The EU Court of Justice has ruled that Belgian ISP Scarlet cannot be forced to monitor its customers’ internet traffic and block them from downloading infringing music and video files. The ruling could have huge implications for legislation in EU member states, including the UK’s Digital Economy Act.
The case had been brought by Belgian collecting society SABAM, and dates back to 2004. Belgian courts had ordered Scarlet to block illegal P2P downloads, but the ISP appealed. Here’s the key section of today’s ruling from the EU court:
“EU law precludes the imposition of an injunction by a national court which requires an internet service provider to install a filtering system with a view to preventing the illegal downloading of files,” it explains.

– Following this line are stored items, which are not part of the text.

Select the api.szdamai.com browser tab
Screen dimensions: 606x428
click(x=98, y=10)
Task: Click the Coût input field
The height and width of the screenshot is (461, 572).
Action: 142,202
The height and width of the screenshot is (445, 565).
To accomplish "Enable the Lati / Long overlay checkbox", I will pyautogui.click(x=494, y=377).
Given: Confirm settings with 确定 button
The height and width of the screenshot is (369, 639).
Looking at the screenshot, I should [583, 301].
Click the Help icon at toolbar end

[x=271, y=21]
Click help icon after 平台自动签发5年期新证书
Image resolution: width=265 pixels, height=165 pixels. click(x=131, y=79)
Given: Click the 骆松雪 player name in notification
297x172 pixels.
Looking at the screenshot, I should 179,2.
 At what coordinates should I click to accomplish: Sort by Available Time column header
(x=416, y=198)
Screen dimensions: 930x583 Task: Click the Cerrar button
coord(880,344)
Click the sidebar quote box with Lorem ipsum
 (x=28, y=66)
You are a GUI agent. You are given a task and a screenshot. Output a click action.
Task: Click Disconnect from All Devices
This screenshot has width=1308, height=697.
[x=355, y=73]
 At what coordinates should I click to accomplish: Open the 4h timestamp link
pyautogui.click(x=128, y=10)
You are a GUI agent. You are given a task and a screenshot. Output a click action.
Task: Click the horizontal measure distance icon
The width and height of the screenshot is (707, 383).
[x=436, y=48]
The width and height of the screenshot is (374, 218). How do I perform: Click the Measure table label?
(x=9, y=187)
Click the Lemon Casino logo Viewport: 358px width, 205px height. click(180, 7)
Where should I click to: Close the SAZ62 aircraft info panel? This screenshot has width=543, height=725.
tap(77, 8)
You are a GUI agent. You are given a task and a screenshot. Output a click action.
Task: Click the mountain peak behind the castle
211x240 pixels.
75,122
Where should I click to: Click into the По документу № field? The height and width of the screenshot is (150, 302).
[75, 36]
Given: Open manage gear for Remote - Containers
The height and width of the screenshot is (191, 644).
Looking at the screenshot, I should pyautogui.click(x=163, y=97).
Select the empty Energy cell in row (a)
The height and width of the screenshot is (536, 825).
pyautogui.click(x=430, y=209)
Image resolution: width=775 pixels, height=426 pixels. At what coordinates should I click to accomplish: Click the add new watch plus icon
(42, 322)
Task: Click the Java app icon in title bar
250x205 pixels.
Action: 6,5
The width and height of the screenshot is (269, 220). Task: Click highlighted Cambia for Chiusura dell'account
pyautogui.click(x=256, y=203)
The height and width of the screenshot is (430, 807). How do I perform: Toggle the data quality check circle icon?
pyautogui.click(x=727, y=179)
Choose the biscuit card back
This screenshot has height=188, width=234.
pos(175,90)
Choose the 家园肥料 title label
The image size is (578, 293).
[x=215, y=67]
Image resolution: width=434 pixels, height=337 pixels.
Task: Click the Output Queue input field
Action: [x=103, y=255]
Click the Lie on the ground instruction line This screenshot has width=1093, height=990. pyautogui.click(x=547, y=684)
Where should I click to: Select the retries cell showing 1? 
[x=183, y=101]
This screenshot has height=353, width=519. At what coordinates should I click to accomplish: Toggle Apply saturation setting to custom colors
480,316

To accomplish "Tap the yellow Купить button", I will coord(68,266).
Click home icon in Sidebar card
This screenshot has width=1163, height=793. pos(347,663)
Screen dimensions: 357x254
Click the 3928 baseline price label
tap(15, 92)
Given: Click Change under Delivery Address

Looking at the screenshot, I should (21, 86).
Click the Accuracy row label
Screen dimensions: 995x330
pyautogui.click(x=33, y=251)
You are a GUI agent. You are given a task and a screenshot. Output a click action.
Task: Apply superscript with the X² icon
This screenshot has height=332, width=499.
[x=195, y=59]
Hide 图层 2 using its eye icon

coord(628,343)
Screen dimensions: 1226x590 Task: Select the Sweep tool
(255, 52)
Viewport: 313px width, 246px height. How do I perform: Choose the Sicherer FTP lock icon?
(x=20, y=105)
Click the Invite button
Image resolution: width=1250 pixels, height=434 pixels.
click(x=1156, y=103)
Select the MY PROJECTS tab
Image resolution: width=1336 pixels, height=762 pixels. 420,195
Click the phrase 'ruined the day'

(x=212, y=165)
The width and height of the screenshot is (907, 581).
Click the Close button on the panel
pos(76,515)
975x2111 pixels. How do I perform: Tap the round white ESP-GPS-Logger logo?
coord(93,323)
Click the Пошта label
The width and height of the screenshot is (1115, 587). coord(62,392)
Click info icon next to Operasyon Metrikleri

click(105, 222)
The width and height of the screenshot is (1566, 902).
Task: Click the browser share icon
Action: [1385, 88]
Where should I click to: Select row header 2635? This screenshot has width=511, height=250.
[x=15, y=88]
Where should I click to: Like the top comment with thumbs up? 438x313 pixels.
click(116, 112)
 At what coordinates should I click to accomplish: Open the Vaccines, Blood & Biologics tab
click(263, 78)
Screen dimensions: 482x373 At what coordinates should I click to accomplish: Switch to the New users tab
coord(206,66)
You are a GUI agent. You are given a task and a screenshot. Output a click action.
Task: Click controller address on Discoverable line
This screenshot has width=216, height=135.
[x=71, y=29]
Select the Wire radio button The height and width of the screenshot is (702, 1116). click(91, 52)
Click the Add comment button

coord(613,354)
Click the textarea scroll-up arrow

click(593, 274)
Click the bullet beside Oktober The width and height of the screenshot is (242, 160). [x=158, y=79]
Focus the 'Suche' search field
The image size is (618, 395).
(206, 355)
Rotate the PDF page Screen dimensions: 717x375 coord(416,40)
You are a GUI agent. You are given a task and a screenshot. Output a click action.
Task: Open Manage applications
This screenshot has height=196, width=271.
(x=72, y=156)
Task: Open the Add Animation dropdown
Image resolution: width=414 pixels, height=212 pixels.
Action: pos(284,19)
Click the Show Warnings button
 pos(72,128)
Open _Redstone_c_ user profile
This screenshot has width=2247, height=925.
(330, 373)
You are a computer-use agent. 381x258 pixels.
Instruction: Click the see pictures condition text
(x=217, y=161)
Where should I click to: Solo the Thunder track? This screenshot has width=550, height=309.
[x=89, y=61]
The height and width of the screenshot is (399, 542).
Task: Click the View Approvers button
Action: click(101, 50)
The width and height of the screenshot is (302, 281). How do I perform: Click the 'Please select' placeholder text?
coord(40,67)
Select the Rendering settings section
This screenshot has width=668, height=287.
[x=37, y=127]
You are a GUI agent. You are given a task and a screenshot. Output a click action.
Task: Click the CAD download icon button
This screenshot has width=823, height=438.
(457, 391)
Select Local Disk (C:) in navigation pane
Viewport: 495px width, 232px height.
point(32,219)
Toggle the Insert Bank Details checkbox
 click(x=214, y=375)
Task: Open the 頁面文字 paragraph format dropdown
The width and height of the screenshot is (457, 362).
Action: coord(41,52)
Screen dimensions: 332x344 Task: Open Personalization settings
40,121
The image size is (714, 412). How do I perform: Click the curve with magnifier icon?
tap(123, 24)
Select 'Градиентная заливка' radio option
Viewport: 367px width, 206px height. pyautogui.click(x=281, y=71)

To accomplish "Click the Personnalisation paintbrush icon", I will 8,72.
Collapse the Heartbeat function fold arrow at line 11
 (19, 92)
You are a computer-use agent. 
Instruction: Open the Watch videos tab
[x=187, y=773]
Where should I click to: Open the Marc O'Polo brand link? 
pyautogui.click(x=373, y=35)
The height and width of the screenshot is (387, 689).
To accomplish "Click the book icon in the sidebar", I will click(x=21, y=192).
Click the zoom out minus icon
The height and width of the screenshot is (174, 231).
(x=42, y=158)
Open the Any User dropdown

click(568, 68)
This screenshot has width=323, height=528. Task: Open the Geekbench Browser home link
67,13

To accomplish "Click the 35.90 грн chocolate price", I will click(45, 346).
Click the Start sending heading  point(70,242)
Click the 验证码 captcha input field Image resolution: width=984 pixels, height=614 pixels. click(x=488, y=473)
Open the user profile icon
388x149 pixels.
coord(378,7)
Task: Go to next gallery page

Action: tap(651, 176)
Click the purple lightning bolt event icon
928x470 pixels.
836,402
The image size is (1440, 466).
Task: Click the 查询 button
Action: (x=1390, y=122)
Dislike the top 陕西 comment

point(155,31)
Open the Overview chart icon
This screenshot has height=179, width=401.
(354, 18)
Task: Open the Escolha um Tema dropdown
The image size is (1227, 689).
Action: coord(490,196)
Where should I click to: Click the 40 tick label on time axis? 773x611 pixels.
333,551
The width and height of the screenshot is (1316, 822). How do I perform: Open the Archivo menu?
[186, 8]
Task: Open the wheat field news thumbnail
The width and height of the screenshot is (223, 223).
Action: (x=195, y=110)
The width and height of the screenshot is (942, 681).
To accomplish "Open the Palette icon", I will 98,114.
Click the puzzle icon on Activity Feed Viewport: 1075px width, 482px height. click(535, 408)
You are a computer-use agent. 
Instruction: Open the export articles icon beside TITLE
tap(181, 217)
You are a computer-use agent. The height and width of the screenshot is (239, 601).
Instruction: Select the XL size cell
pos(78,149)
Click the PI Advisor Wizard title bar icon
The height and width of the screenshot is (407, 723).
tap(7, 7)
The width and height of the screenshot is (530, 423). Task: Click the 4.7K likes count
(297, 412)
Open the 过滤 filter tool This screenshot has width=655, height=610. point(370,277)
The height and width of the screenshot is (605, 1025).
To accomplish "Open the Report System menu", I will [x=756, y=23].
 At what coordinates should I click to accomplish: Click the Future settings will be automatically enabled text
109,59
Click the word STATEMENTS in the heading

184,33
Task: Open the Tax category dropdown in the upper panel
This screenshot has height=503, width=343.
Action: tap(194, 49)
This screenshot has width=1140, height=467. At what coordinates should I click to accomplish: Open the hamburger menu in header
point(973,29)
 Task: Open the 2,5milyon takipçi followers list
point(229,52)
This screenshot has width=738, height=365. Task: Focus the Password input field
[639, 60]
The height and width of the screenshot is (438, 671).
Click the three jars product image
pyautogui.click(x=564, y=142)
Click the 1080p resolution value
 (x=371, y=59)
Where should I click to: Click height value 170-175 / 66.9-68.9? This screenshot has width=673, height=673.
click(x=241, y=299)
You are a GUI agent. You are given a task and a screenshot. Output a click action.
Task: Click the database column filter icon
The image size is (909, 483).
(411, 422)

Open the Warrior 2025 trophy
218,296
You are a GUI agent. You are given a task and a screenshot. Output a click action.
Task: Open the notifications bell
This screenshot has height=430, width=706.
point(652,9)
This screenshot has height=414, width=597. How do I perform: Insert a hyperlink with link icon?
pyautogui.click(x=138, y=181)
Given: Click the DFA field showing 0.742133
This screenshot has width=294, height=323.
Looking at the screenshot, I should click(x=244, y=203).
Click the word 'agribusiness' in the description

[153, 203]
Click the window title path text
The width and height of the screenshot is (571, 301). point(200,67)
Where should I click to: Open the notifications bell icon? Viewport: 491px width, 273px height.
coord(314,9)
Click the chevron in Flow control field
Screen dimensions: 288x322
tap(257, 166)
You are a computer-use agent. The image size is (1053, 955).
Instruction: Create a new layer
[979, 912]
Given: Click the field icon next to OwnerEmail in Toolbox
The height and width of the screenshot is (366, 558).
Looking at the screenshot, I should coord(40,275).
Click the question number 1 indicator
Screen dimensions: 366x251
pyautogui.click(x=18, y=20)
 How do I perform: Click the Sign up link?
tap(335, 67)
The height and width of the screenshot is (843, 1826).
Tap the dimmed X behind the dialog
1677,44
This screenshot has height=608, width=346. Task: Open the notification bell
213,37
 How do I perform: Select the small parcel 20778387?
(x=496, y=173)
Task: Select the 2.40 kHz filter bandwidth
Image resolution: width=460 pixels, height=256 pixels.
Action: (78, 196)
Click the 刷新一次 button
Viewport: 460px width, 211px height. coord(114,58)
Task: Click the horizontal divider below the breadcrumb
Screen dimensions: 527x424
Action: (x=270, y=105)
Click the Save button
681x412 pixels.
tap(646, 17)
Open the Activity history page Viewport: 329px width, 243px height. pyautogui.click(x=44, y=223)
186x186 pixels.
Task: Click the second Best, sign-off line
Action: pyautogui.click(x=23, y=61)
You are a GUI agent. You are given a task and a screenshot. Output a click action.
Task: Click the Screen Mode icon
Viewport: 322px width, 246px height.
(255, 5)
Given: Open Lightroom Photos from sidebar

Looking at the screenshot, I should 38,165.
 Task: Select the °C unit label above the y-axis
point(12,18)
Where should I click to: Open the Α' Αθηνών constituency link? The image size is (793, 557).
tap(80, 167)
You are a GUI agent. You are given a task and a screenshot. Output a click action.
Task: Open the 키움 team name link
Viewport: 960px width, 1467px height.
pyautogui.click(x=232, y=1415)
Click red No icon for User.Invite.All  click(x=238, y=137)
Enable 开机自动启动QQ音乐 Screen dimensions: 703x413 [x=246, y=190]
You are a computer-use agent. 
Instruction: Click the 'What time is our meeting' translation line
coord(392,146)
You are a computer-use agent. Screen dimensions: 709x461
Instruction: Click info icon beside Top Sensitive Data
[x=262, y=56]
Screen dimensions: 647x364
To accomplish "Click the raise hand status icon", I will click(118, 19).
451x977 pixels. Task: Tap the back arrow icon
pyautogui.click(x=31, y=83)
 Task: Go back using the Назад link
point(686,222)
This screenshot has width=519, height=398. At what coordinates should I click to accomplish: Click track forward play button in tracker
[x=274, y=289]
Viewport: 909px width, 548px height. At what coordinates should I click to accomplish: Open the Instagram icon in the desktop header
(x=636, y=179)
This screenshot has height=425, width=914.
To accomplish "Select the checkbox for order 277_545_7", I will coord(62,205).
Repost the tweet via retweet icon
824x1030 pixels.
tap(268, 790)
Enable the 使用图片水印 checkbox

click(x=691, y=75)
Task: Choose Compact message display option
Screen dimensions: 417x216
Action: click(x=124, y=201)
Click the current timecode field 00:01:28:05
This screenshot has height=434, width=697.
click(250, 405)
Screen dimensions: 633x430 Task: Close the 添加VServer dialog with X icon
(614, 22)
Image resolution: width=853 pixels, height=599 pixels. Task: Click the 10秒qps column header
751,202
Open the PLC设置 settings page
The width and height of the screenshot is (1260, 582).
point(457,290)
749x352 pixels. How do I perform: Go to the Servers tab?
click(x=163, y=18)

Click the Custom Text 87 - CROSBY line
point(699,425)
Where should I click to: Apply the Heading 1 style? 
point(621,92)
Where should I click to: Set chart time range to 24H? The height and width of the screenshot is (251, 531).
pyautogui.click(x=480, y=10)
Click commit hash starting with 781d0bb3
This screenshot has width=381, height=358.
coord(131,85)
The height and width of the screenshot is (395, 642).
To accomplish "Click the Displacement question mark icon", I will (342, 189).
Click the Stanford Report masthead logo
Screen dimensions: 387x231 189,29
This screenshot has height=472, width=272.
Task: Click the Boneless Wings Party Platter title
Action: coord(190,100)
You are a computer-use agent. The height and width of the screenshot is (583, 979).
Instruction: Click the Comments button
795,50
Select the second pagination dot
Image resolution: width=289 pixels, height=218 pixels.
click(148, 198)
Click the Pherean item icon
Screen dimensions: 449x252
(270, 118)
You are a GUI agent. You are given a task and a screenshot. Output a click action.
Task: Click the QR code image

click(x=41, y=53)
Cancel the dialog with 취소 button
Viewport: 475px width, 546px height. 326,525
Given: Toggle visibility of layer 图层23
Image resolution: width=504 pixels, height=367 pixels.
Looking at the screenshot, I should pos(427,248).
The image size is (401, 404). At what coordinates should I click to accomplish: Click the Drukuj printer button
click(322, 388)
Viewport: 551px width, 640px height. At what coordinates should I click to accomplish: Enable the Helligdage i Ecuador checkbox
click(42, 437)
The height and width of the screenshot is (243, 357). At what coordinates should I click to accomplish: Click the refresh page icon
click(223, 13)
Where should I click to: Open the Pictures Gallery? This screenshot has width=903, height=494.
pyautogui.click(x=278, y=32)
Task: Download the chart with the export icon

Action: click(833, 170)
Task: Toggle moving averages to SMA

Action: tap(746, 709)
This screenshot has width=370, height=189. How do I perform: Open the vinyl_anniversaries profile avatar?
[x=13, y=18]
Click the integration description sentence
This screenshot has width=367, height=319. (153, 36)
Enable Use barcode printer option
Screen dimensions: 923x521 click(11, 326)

“Such an injunction does not comply with the prohibition on imposing a general monitoring obligation on such a provider, or with the requirement to strike a fair balance between, on the one hand, the right to intellectual property, and, on the other, the freedom to conduct business, the right to protection of personal data and the freedom to receive or impart information.”
You can read the full ruling here. It goes on to explain that IP rightsholders may apply for injunctions against ISPs “whose services are being used by a third party to infringe their rights”, but that national legislation in this score must respect EU laws including the E-Commerce Directive: “under which national authorities must not adopt measures which would require an internet service provider to carry out general monitoring of the information that it transmits on its network”.
In the Scarlet case specifically, the EU Court finds that complying with the particular injunction recommended by the Belgian court “would require Scarlet to actively monitor all the data relating to each of its customers in order to prevent any infringement of intellectual-property rights. It follows that the injunction would impose general monitoring, something which is incompatible with the E-Commerce Directive.”
There is more pain for rightsholders in the ruling, too:
“It is true that the protection of the right to intellectual property is enshrined in the Charter of Fundamental Rights of the EU. There is, however, nothing whatsoever in the wording of the Charter or in the Court’s case-law to suggest that that right is inviolable and must for that reason be absolutely protected.”
It remains to be seen what this means for the implementation of the Digital Economy Act in the UK, not to mention for companies who have been touting their monitoring technologies to ISPs across the EU.